[Stored data]

****************************************

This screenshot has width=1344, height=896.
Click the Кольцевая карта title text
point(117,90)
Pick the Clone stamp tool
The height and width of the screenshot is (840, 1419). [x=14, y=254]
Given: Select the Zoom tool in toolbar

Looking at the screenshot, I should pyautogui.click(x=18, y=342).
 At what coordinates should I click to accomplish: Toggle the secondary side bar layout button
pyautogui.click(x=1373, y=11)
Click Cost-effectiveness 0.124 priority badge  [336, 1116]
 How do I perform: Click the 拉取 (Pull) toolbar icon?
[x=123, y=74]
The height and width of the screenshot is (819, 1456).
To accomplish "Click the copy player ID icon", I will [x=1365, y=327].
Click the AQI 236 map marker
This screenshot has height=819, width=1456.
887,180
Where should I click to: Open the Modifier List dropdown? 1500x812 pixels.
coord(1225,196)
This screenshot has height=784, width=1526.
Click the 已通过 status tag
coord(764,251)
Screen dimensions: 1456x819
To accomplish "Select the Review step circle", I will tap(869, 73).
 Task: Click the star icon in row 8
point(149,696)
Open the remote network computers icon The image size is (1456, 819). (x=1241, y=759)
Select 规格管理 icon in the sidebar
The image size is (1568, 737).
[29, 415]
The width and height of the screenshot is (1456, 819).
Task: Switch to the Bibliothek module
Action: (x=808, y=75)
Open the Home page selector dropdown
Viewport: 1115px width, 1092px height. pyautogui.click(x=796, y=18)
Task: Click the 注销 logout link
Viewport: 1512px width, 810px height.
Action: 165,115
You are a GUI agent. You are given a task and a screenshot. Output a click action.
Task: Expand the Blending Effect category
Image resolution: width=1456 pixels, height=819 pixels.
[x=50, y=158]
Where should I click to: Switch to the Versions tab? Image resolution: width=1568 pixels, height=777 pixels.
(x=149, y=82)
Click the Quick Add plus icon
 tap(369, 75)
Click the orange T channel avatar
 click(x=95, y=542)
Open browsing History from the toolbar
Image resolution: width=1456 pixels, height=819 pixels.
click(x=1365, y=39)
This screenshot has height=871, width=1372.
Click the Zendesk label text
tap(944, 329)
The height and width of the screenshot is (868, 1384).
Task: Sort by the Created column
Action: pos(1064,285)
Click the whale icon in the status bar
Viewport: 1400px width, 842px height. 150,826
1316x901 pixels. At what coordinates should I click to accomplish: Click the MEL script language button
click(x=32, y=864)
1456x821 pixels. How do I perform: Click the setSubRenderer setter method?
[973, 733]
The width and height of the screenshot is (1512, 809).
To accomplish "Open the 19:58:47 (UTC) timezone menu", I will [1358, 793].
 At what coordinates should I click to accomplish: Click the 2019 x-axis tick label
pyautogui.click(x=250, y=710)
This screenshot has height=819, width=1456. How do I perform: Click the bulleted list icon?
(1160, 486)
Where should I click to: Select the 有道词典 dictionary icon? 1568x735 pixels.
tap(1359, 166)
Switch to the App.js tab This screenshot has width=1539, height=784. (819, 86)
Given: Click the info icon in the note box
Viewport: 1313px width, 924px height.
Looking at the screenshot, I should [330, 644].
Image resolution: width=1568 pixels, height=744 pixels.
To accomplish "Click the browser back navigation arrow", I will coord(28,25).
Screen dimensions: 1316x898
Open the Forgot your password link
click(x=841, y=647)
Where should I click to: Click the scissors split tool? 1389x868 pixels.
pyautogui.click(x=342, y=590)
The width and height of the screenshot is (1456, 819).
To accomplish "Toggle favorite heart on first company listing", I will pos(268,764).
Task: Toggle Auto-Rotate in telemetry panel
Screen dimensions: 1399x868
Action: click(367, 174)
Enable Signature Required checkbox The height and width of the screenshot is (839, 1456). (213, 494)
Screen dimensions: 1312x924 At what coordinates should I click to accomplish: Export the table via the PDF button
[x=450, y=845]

****************************************

Task statement: Output nothing but the line containing "At what coordinates should I click to accomplish: Click the 2019" and each line after it in the entries above, exactly as written.

Completed task:
 At what coordinates should I click to accomplish: Click the 2019 x-axis tick label
pyautogui.click(x=250, y=710)
This screenshot has height=819, width=1456. How do I perform: Click the bulleted list icon?
(1160, 486)
Where should I click to: Select the 有道词典 dictionary icon? 1568x735 pixels.
tap(1359, 166)
Switch to the App.js tab This screenshot has width=1539, height=784. (819, 86)
Given: Click the info icon in the note box
Viewport: 1313px width, 924px height.
Looking at the screenshot, I should [330, 644].
Image resolution: width=1568 pixels, height=744 pixels.
To accomplish "Click the browser back navigation arrow", I will coord(28,25).
Screen dimensions: 1316x898
Open the Forgot your password link
click(x=841, y=647)
Where should I click to: Click the scissors split tool? 1389x868 pixels.
pyautogui.click(x=342, y=590)
The width and height of the screenshot is (1456, 819).
To accomplish "Toggle favorite heart on first company listing", I will pos(268,764).
Task: Toggle Auto-Rotate in telemetry panel
Screen dimensions: 1399x868
Action: click(367, 174)
Enable Signature Required checkbox The height and width of the screenshot is (839, 1456). (213, 494)
Screen dimensions: 1312x924 At what coordinates should I click to accomplish: Export the table via the PDF button
[x=450, y=845]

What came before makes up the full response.